Один из них поинтересовался, откуда я взял целый шкаф раритетных бумажных книг.— Я вырос в семье, уважающей книги. В основном, мой шкаф заполнен книгами, купленными моими родителями много лет назад… Некоторые из них я, признаться, не читал. Манн еще куда ни шло, а «Унесенная ветром» или «Штормовой перевал» — не мое. По большому счету, я храню все эти книги как напоминание о родителях…
Майкен прочитала следующий вопрос и передала его мне:
— А что случилось с твоими родителями?
Я вздохнул.
— Да так, ничего.
— Они еще живы? — удивилась Майкен. — Просто ты так это сказал, словно они умерли.
— Полагаю, что живы. По крайней мере, шесть лет назад точно были.
— Вы не общаетесь?
— Нет.
— Они… не приняли тебя… таким?
Я снова вздохнул.
— Они уверены, что их сын мертв, а я — его убийца. Мне не удалось убедить их, что я — по-прежнему я. И теперь, шесть лет спустя, и сам уже не очень в этом уверен.
Майкен несколько секунд молчала, а потом заметила:
— Да уж… Когда твои родители обвиняют тебя в твоем же убийстве… Жестоко, дальше некуда.
Я мрачно хмыкнул:
— Еще как есть куда… Примерно половина человечества того же мнения, вот в чем беда.
В остальном же выходные прошли замечательно, хоть и в четырех стенах. В полдень второго дня, когда мы отдыхали после очередного сеанса постельных утех, Майкен предложила куда-нибудь сходить, возможно, в какое-то малолюдное место, но я быстро объяснил ей, что мне везде некомфортно.
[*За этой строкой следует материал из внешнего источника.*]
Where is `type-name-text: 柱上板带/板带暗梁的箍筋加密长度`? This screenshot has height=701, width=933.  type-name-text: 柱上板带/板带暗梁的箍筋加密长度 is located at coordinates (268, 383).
— Малолюдность — не решение проблемы. Людей, может, и нет — а от диспетчера и браслета никуда не денешься. Приходится каждый час отвечать на вопрос, все ли со мной в порядке, а то и тест проходить…
— Какой тест? — не поняла Майкен.
— Тест Роя-Батти.
— Что за тест?
— Психологический. Считается, что для его прохождения обязательно обладать значительной степенью человечности, и потому одержимый пройти его не может.
В глазах Майкен появился азартный блеск, словно у охотничьей борзой, унюхавшей добычу: она почуяла свежий контент и протянула руку к столику у кровати за своим смартфоном.
— Собираешься стримить прямо из постели? — поинтересовался я.
— Нет, конечно, только на диктофон запишу. Стрим из постели может повредить моему каналу, знаешь ли.
Я усмехнулся:
— Думаю, многие твои зрители не отказались бы увидеть тебя обнаженной. Тем более что посмотреть есть на что.
Майкен чуть зарделась от комплимента.
— Обнаженной — да, в постели с парнем — нет. Есть нюансы. Все-таки, мои зрители — не тот же самый контингент, что в порночатах. Так что за тест такой? С начала, пожалуйста.
— Психологический тест Роя-Батти разработан с целью определения, является ли индивидуум одержимым, если есть такое подозрение. Рой и Батти исходили из гипотезы, что эфириал, захватывая тело, может пользоваться памятью жертвы, но не способен понять многие механизмы психики либо же просто стирает личность. Иными словами, считается, что одержимый не может пройти тест, для которого требуется обладать значительной степенью человечности. Таким образом, как только диспетчер начинает подозревать, что потустороннее начало берет верх над человеческим и «спец» готов устроить очередной эпизод резни, он проводит этот тест, чтобы определить, нужно ли высылать группу зачистки.